El Estado es una gran taquilla, pero la coladera de su acrílico es un enigma, un secreto que sólo puede descifrarse confiando en el otro. Los favores de un vigilante, la experiencia de una secretaria, las biografías de quienes esperan por un trámite: todas esas regiones informales se convierten en los únicos faros útiles. Nada de lo que se lea en los códigos civiles o en las páginas web punto-gob-punto-veé tendrá tanta utilidad como estos abrevaderos paralelos.
3. Estigia comunicante. Taquillas invisibles. Existen. Por ejemplo, los blindados aunque imperceptibles tabiques que separan al conductor de los autobuses y camioneticas del resto del mundo, convirtiendo al colector de pasajes en una suerte de médium que nos conecta con un más-allá sincrónico. La soledad de un chofer de transporte público es un monumento posible.
A pesar del oráculo descrito en los carteles que en el parabrisas señalan su ruta, cada cierto tiempo una voz interpela a la esfinge conductora con interrogantes del tipo “Señor, ¿usted pasa por tal parte?”. Las respetuosas fórmulas de tratamiento son síntomas de esa solemnidad que despierta el poder del solitario: equivocarse, en este caso, puede conducir al extravío, a pérdidas de tiempo y de lugar. Señor y usted son el salvoconducto del foráneo, pero a veces, por las taras singulares, no consigue una respuesta del médium (nunca la tendrá del chófer), sino en la voz de uno de los pasajeros. Cuando eso sucede, el preguntón aborda la unidad entregado a la confianza de su igual y recibe del colector, Caronte, un imperativo “Pague al bajar…” que frustra el segundo intento comunicativo: ese gesto universal del billete extendido con una sonrisa.
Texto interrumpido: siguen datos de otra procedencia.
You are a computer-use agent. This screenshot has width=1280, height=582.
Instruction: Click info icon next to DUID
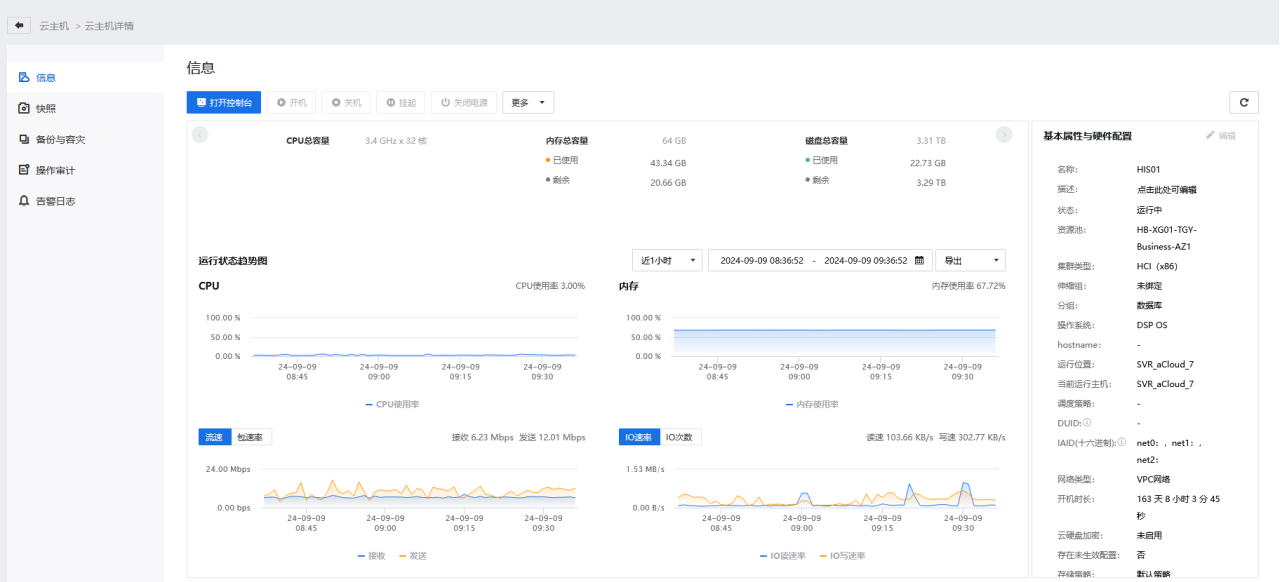[1087, 423]
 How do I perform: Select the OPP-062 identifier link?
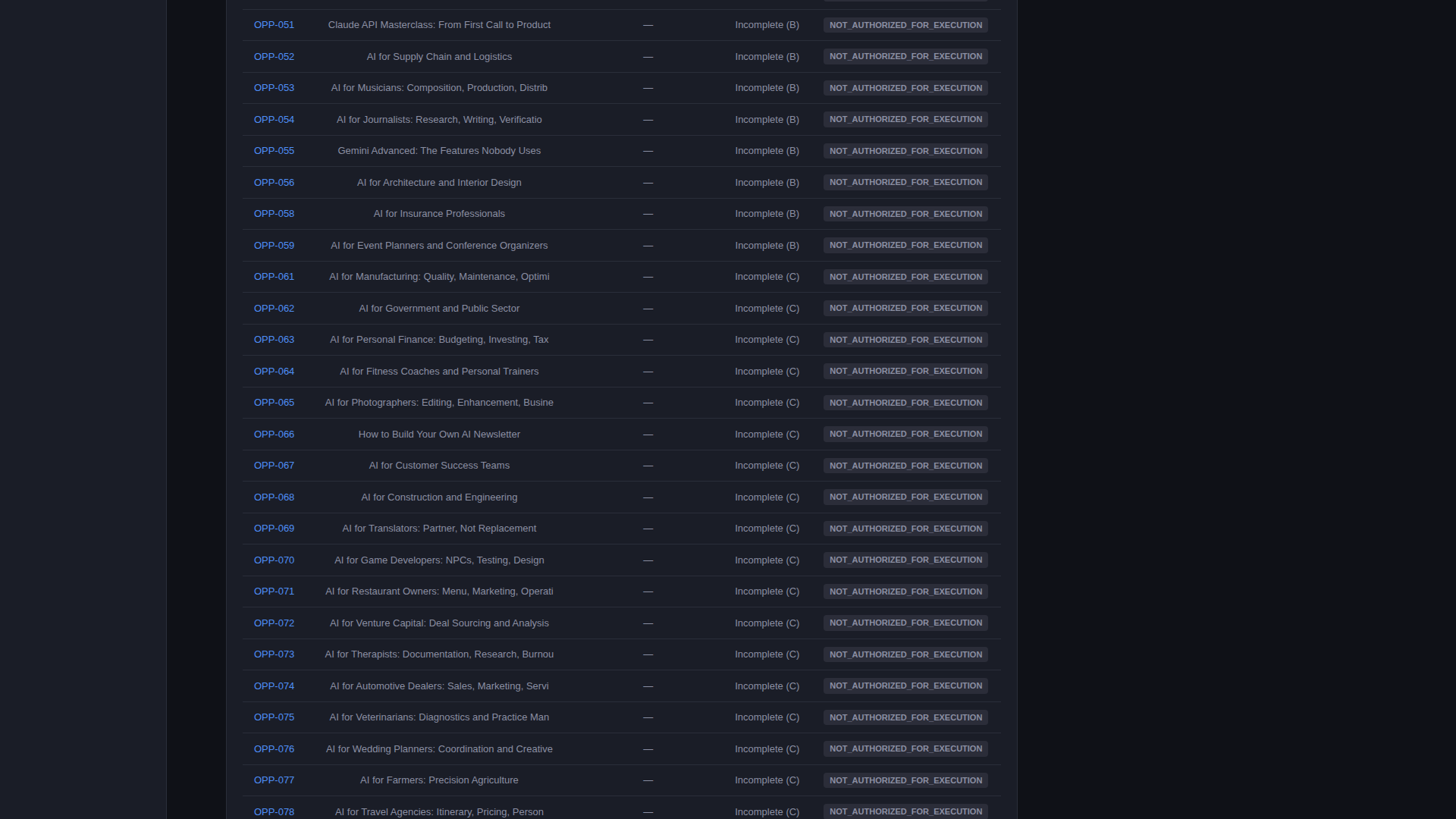pyautogui.click(x=274, y=309)
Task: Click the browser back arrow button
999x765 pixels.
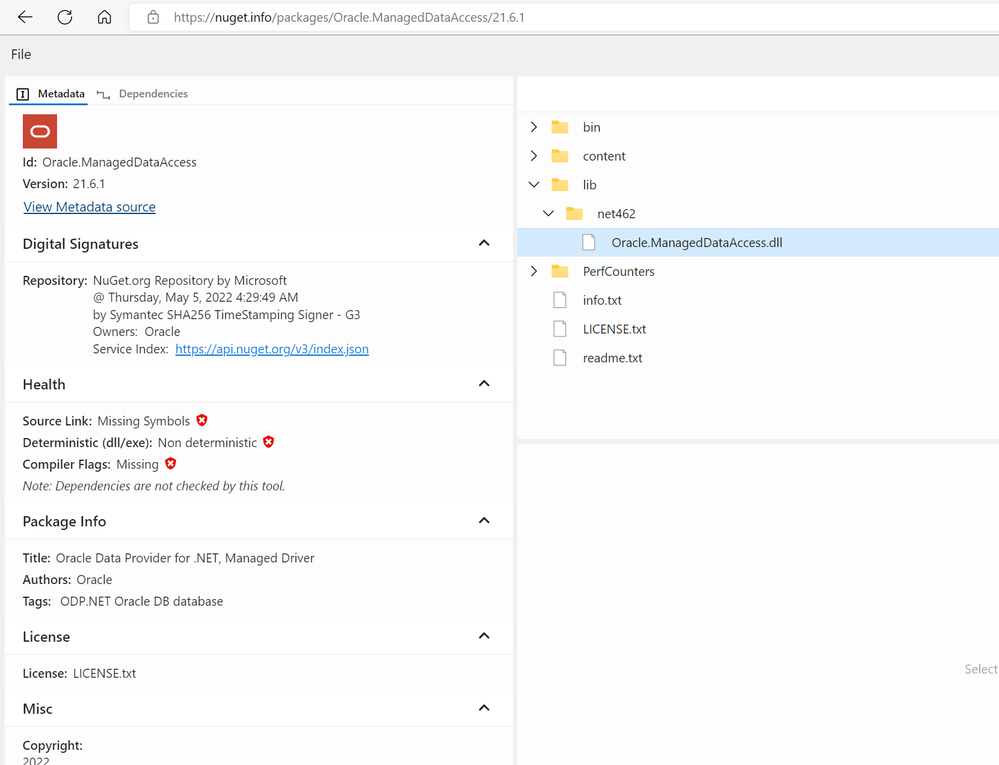Action: click(25, 17)
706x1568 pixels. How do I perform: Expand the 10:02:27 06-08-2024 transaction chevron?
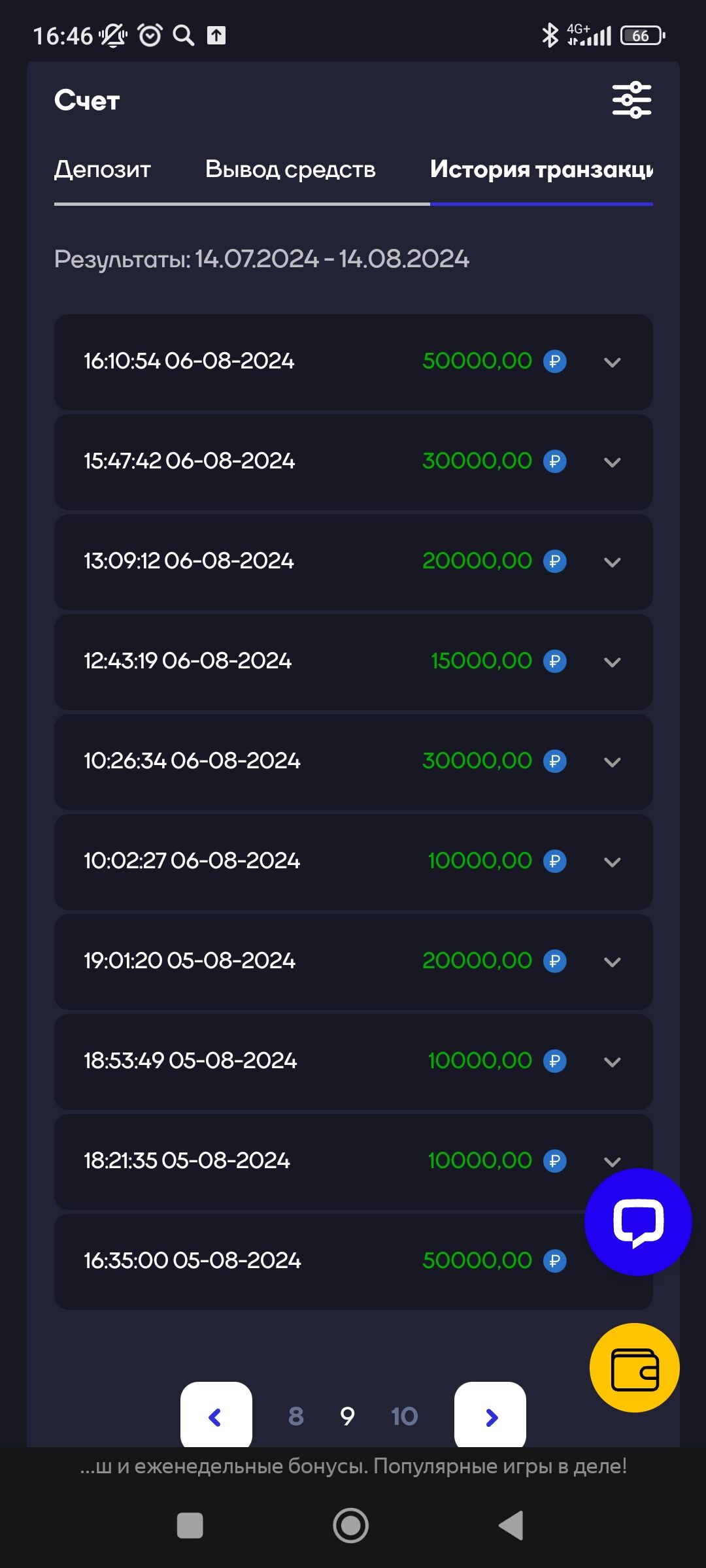[x=612, y=862]
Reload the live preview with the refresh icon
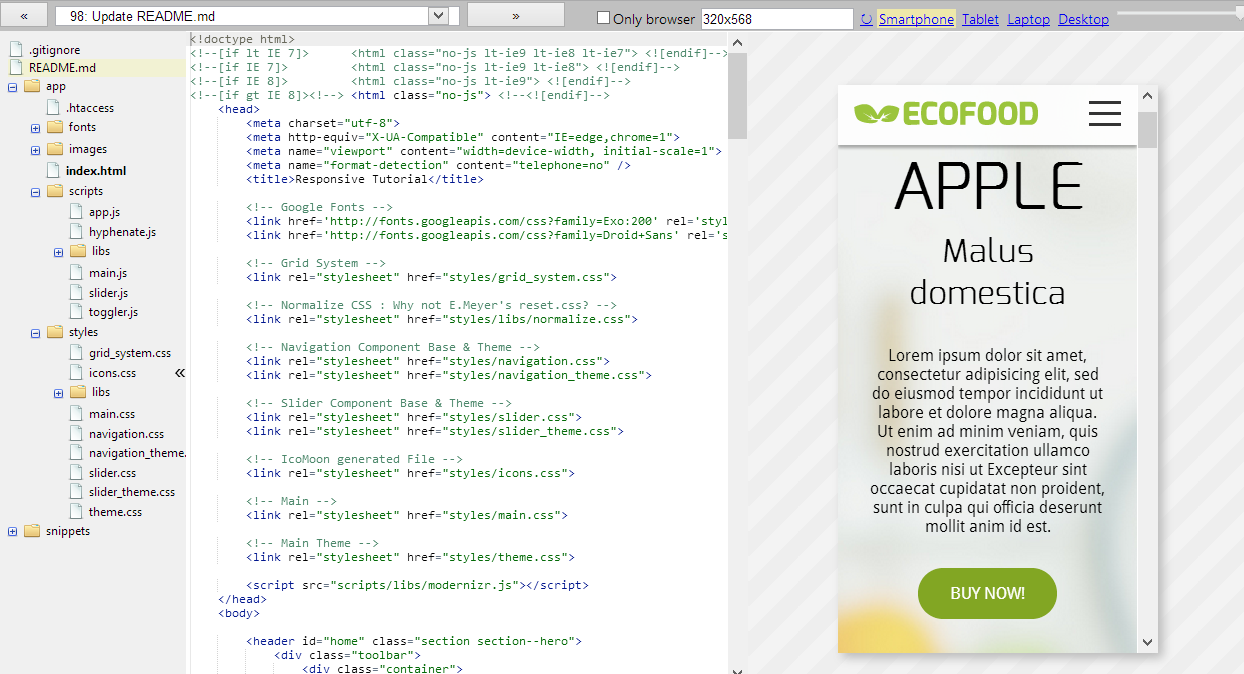 tap(865, 18)
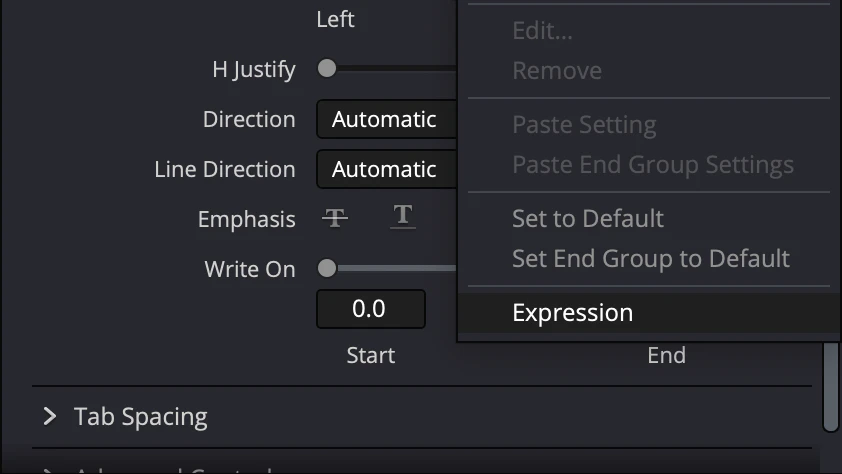Toggle the underline Emphasis icon
Screen dimensions: 842x474
(x=402, y=217)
4. Archipiélago miamorcitero. Somos una cartografía flotante de fórmulas de tratamiento. Mi amor, mi pana, hermanazo, mi amorcito, viejito, mi vida, amigo, mi reina, maestro. Sólo eso nos salva de pasar demasiado tiempo en las taquillas inevitables. Esperar la eficacia sin agenciarla puede parecernos una necedad: es vital ser amigo del vigilante, devenir paciente del taxista, coquetear con la secretaria anónima, convertir al mesonero en nuestro jefe, ser el pana de todo aquel que durante algunos minutos signifique un poder del cual pendemos. No es educación. No es campechanía. Es supervivencia sonora. La ciudad-formal es muda y arquitectónica o, en el mejor de los casos, tiene la voz de Shia Bertoni convertida en ascensor inteligente. La voz es posesión única de la ciudad-informal, de la otra, la deforme, la bulliciosa.